Try that what I have ^

- Craig.

[Dentafrice1]

<?php
$query = mysql_query("SELECT * FROM 'shoutout'");
$row = mysql_fetch_array($query);
echo "<b>".$row["username"]."</b></br>";
echo "<i>Says, ".$row["comment"]."</i><br><br>";
?>

I edited it i pasted the wrong thing

But can you help?? Theres something wrong

[Eric30]

<?php
$query = mysql_query("SELECT * FROM `shoutout`");
$row = mysql_fetch_array($query);
echo "<b>".$row["username"]."</b></br>";
echo "<i>Says, ".$row["comment"]."</i><br><br>";
?>

There ya go

[nets]

PHP Code:

$query = mysql_query('SELECT * FROM users WHERE username = \''.$logged[username].'\''); 


[Dentafrice1]

TY Plus rep to both of you

[Splinter]

Wheres the connection?
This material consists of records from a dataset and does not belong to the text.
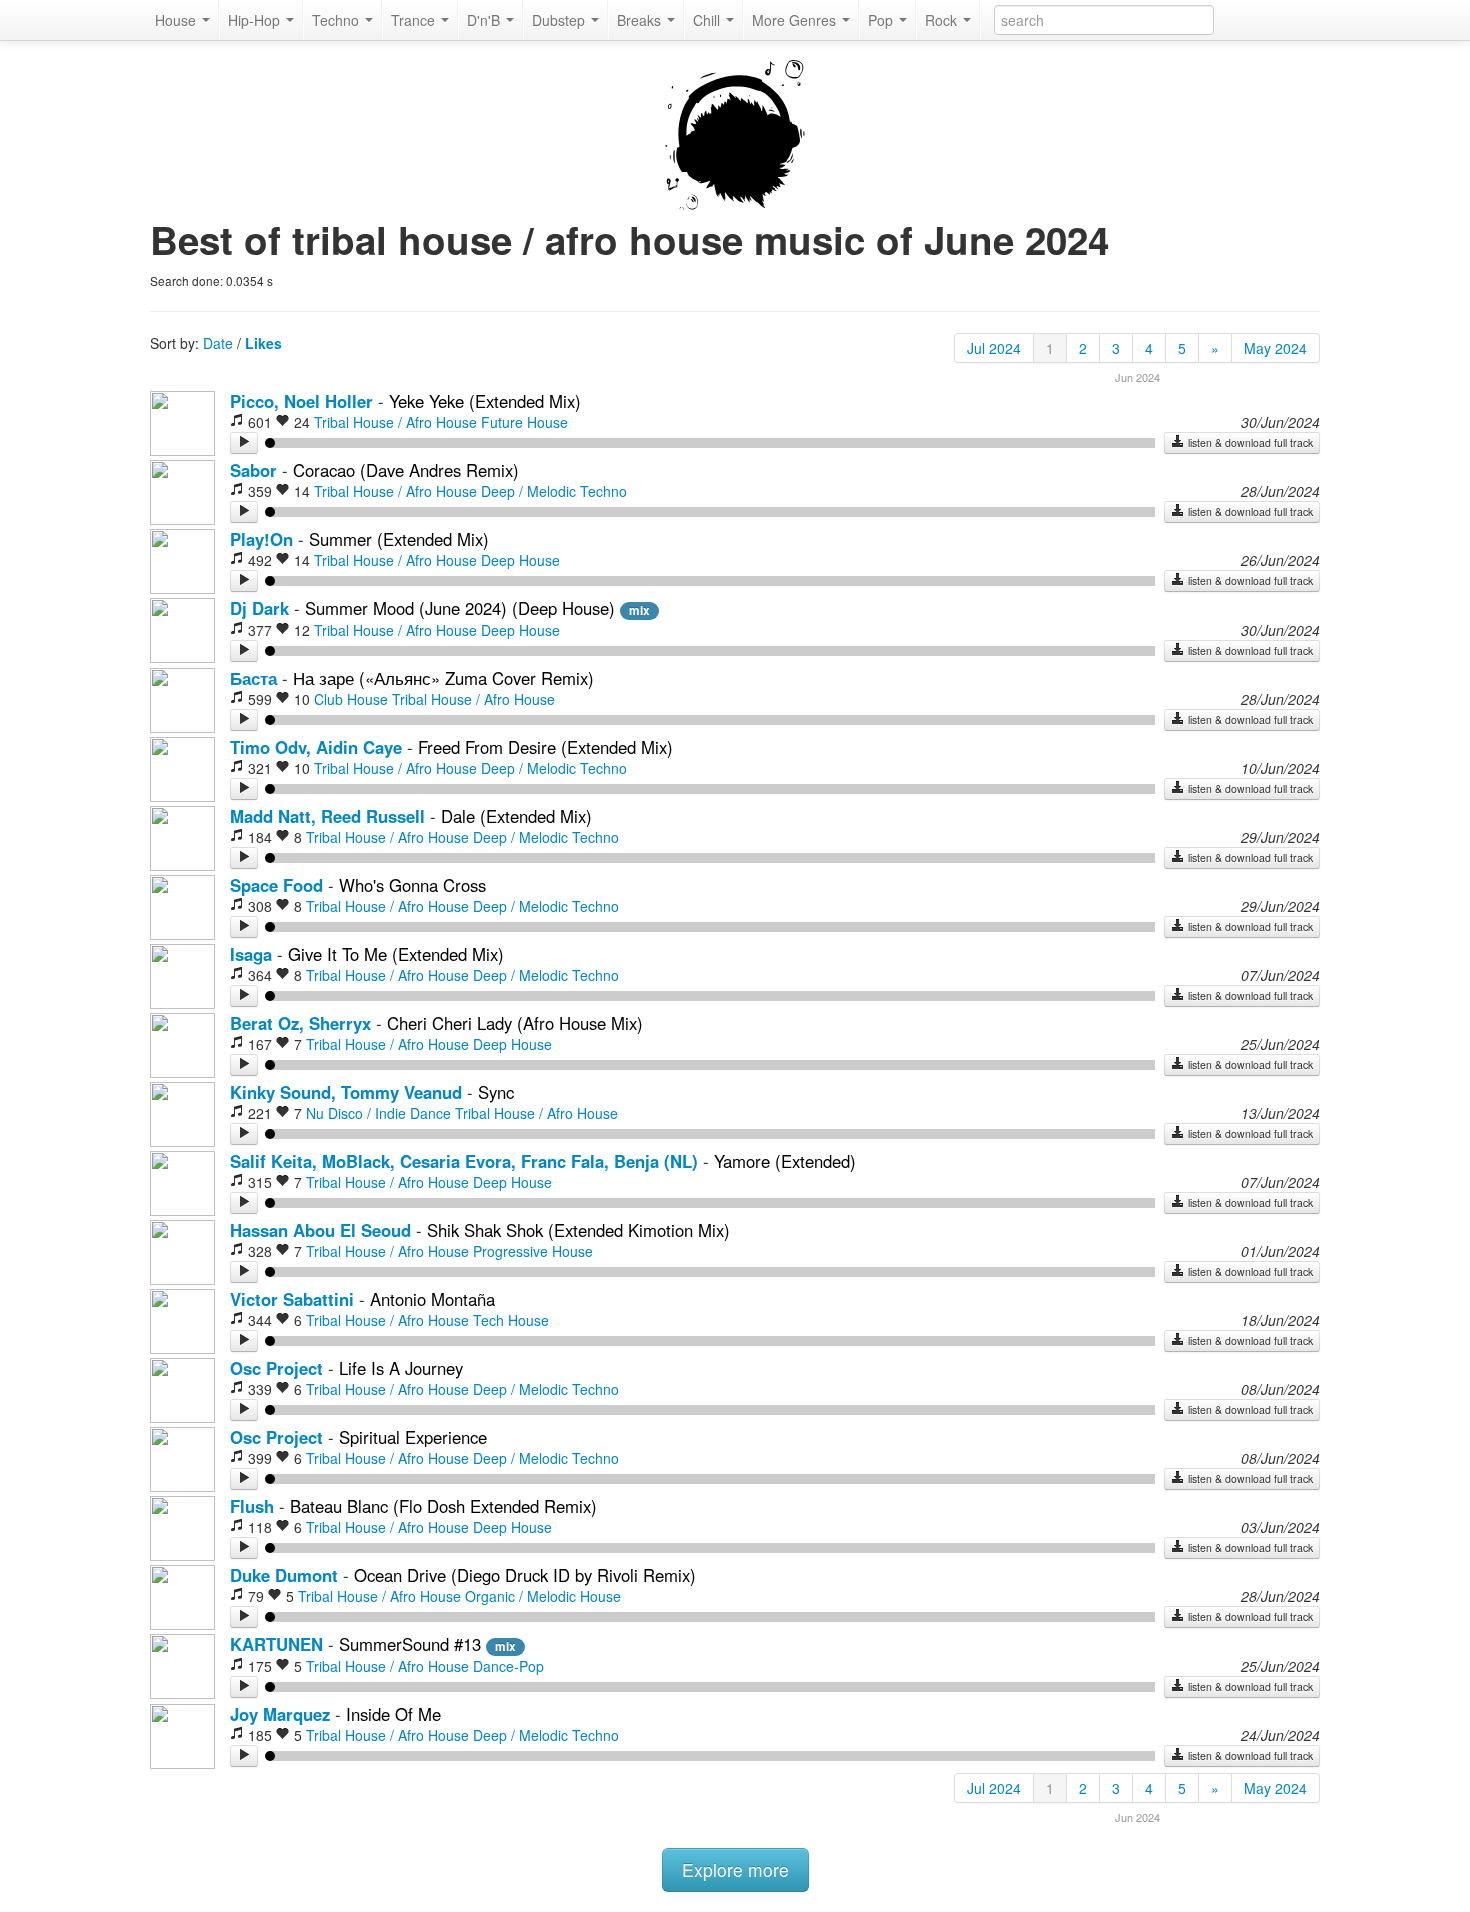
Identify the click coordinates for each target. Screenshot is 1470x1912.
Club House (351, 699)
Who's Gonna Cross (412, 885)
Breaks (641, 20)
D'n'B (485, 20)
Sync (496, 1092)
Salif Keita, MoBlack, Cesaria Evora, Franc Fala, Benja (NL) (464, 1161)
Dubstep (560, 20)
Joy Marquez (280, 1714)
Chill (708, 20)
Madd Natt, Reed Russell (327, 816)
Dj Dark (259, 608)
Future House (524, 422)
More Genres (796, 20)
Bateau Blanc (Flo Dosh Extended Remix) (443, 1506)
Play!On (261, 539)
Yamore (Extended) (785, 1161)
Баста (253, 678)
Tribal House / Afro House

Also just change the $logged['username'] to ".$logged['username']." and it should be ok. Also instead of just using $row = mysql_fetch_array($query);
its best to use:

PHP Code:

 while($row = mysql_fetch_array($query)) {
echo "RESULTS HERE ;)";
} 


[Eric30]

Wheres the connection? Also just change the $logged['username'] to ".$logged['username']." and it should be ok. Also instead of just using $row = mysql_fetch_array($query);
its best to use:

PHP Code:

 while($row = mysql_fetch_array($query)) {
echo "RESULTS HERE ;)";
} 


What would display everything in the table, as this is for a 'DJ Says' he would only need to display the last row.